The Gender Disparity in Aerospace and Defence: Despite notable breakthroughs, women remain significantly underrepresented in the aerospace and defence sectors, reflecting a wider trend in STEM education and careers. While the contributions of women like Helen Sharman, the UK's first astronaut, and the key role played by women in the US lunar mission have brought attention to their capabilities, the United Nations reports that the overall number of women in the global aerospace industry has stagnated at around 20-22% for the past three decades. Furthermore, women tend to occupy administrative and educational positions rather than technical roles, intensifying the underlying gender gap within the industry.
Driving Change & Encouraging Female Coders: Recognising the urgent need for change, several prominent organisations within the UK defence and aerospace industry are taking proactive steps to attract and support female coders. In-Space Missions, working alongside the UK Space Agency, the BBC, and Lunar Mission One, is actively seeking female software engineers to enhance communication with satellites and spacecraft. They have partnered with Code First Girls, the largest provider of free coding courses for women, to sponsor aspiring female coders from various professional and educational backgrounds, offering them the opportunity to study for a software degree.

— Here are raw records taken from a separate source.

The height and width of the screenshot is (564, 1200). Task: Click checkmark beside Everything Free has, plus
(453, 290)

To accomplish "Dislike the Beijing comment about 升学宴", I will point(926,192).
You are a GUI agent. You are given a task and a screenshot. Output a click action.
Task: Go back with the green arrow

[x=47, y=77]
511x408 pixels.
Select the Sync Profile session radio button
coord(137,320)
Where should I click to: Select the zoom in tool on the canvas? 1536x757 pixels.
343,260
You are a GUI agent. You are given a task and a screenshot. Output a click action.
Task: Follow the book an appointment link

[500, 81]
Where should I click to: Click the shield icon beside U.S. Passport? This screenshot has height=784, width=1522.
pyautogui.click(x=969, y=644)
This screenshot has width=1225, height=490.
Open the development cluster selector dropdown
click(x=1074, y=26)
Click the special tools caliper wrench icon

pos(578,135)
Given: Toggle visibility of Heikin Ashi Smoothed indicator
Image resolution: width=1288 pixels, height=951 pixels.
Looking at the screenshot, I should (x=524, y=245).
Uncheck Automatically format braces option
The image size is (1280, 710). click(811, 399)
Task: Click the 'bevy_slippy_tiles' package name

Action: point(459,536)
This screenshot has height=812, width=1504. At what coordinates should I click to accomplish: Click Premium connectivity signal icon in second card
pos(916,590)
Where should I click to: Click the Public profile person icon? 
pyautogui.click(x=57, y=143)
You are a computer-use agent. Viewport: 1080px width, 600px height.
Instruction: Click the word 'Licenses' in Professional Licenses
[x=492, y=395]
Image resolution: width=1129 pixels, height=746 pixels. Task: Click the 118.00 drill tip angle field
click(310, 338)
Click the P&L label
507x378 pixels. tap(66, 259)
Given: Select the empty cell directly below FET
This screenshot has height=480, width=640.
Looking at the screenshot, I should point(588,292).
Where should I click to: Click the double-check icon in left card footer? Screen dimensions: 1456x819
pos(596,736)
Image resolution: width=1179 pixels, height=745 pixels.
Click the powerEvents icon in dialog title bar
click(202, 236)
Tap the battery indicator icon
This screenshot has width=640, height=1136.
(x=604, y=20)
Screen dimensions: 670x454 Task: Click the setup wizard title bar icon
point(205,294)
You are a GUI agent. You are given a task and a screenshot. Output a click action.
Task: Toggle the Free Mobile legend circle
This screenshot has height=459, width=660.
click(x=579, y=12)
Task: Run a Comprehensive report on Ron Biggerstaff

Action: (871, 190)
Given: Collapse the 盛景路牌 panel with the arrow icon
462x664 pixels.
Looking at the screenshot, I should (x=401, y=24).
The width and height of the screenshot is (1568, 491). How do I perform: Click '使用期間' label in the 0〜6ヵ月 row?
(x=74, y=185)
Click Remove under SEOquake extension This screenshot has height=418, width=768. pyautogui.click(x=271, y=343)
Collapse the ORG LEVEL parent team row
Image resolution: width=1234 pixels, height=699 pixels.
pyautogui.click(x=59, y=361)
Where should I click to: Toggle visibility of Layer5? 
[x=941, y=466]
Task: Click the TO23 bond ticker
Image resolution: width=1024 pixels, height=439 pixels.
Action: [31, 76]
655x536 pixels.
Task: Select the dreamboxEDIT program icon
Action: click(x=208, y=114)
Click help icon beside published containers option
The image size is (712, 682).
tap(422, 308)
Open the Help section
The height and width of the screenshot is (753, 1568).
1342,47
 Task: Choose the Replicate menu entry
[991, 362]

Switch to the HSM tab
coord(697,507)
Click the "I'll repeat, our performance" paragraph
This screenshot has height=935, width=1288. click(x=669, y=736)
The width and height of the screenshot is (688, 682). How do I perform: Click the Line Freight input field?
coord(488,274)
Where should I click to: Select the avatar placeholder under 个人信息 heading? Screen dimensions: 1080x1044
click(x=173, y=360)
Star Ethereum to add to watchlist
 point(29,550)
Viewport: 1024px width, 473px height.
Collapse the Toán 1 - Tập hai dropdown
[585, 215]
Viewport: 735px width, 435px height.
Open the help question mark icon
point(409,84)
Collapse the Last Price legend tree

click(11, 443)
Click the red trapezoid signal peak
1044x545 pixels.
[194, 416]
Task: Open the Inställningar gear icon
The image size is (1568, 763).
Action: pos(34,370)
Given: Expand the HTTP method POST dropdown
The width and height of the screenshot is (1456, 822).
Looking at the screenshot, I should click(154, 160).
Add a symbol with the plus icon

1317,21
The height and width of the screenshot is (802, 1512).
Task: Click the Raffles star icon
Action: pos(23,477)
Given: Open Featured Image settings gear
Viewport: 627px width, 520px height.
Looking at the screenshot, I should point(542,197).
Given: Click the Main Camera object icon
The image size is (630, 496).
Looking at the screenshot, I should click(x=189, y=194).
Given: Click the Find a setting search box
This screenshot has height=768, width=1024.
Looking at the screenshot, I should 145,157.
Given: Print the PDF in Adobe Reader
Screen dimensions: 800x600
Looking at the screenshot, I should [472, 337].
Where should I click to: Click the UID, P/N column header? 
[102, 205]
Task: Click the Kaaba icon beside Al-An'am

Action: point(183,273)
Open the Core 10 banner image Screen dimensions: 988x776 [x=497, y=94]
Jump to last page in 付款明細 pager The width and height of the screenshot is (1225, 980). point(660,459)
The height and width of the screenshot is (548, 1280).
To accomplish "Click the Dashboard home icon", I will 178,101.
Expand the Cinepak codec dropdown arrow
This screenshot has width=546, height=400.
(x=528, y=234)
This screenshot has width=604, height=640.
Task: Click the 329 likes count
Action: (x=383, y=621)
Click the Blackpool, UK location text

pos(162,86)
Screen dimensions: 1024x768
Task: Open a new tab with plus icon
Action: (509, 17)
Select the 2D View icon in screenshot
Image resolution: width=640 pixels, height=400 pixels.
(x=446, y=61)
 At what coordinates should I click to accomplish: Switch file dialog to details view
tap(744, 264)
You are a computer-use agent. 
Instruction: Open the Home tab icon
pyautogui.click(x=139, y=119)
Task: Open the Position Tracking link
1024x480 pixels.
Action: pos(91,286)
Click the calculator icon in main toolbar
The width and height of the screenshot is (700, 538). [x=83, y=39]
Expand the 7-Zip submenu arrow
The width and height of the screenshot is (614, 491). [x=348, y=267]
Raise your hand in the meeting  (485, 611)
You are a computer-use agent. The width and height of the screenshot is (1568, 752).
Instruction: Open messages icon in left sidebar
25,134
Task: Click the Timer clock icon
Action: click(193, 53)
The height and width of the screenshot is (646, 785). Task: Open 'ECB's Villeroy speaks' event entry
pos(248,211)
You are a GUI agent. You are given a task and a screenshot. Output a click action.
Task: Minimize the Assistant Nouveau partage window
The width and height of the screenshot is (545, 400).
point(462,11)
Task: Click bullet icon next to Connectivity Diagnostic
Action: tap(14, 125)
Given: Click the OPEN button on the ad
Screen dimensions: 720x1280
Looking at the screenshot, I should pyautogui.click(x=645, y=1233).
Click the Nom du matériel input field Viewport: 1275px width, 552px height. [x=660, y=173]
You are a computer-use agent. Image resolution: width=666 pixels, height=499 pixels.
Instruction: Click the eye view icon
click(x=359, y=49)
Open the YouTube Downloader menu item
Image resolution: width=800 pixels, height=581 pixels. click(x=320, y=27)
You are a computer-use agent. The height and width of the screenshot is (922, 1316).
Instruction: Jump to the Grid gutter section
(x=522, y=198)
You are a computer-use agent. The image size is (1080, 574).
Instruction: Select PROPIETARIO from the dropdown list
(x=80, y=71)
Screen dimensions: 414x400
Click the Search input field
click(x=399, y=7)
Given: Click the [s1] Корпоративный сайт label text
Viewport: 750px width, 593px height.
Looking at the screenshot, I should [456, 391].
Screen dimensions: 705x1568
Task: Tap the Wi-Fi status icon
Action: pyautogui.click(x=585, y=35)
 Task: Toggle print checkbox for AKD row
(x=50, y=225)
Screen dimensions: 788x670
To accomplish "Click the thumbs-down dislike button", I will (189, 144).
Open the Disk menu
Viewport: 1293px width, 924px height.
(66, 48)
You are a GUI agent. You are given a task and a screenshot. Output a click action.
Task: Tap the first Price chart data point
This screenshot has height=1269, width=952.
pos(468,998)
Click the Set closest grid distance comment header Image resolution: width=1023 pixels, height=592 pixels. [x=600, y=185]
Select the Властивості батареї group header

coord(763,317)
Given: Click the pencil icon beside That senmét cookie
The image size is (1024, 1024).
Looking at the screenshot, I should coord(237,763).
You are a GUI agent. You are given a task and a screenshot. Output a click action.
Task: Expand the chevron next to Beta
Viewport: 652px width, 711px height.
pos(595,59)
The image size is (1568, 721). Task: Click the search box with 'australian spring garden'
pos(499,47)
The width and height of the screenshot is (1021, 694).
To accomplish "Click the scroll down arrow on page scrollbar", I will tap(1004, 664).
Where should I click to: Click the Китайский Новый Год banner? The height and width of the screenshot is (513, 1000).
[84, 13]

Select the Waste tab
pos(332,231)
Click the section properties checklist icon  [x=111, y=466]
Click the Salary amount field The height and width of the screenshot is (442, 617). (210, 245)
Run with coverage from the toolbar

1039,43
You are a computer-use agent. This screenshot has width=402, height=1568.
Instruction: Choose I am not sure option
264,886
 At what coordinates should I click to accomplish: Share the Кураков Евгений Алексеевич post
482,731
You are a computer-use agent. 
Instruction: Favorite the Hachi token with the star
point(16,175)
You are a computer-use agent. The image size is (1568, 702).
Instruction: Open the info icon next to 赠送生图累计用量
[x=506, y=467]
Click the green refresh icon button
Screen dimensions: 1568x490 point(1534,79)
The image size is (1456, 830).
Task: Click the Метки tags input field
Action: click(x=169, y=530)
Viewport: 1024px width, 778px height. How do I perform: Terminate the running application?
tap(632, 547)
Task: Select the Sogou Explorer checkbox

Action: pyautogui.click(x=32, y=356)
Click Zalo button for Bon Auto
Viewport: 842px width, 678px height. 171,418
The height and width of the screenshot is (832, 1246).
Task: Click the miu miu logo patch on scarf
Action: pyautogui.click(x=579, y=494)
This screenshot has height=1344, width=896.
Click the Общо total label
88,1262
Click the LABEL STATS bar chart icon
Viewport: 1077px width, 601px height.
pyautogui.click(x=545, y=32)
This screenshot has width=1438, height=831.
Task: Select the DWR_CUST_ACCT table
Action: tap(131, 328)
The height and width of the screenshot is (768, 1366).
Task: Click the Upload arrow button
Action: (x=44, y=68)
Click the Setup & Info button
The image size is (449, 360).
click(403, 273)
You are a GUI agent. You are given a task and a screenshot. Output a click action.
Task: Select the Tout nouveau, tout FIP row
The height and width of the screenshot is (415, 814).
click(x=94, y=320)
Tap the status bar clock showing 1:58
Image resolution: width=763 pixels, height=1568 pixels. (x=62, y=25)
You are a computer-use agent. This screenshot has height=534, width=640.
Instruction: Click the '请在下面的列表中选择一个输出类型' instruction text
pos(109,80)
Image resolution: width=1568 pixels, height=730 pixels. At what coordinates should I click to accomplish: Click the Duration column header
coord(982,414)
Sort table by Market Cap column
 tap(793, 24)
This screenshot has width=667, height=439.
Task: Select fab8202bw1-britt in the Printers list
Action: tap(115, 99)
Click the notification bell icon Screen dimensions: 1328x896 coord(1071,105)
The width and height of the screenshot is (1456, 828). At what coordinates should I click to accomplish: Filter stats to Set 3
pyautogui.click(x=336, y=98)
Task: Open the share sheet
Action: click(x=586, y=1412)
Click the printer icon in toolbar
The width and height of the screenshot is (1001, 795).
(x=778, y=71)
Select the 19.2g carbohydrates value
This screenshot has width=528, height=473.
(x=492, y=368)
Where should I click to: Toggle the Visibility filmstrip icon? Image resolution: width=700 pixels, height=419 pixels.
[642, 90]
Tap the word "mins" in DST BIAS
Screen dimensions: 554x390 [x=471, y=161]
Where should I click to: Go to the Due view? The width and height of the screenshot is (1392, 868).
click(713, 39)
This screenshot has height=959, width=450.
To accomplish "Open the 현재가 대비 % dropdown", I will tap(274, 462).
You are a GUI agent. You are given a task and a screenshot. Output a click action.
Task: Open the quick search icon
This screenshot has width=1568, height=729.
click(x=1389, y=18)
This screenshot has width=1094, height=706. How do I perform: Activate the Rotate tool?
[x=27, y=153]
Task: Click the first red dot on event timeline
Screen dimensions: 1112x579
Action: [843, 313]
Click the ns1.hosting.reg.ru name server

Code First Girls and Changing Perspective: Code First Girls, a female-founded business, is leading the charge to close the gender gap in the tech industry by providing free education and employment opportunities for women. Encouragingly, more women are now exploring coding roles, despite 74% reporting that tech careers were neither mentioned nor encouraged during their time in school. This growing interest in coding roles extends beyond traditional tech firms, with non-tech companies recognising the value of diverse perspectives to foster innovation.
Tech Interests: Artificial Intelligence, Machine Learning, and Big Data: A recent survey conducted by Code First Girls revealed that women in the UK's tech industry are increasingly interested in areas such as artificial intelligence, machine learning, and big data. This aligns with the fast-evolving landscape of technology and the demand for skilled professionals in these domains. By cultivating a supportive environment and providing access to relevant training and opportunities, the aerospace and defence industries can tap into this burgeoning interest, attracting talented women to contribute their expertise and bridge the gender gap.
The lack of female coders in the UK's aerospace and defence industries persists, reflecting broader trends in STEM fields. However, by leveraging partnerships with organisations like Code First Girls and actively promoting diversity and inclusion, the industry is taking significant steps to address this disparity, opening doors for more women to embark on coding careers and contribute to ground-breaking technological advancements.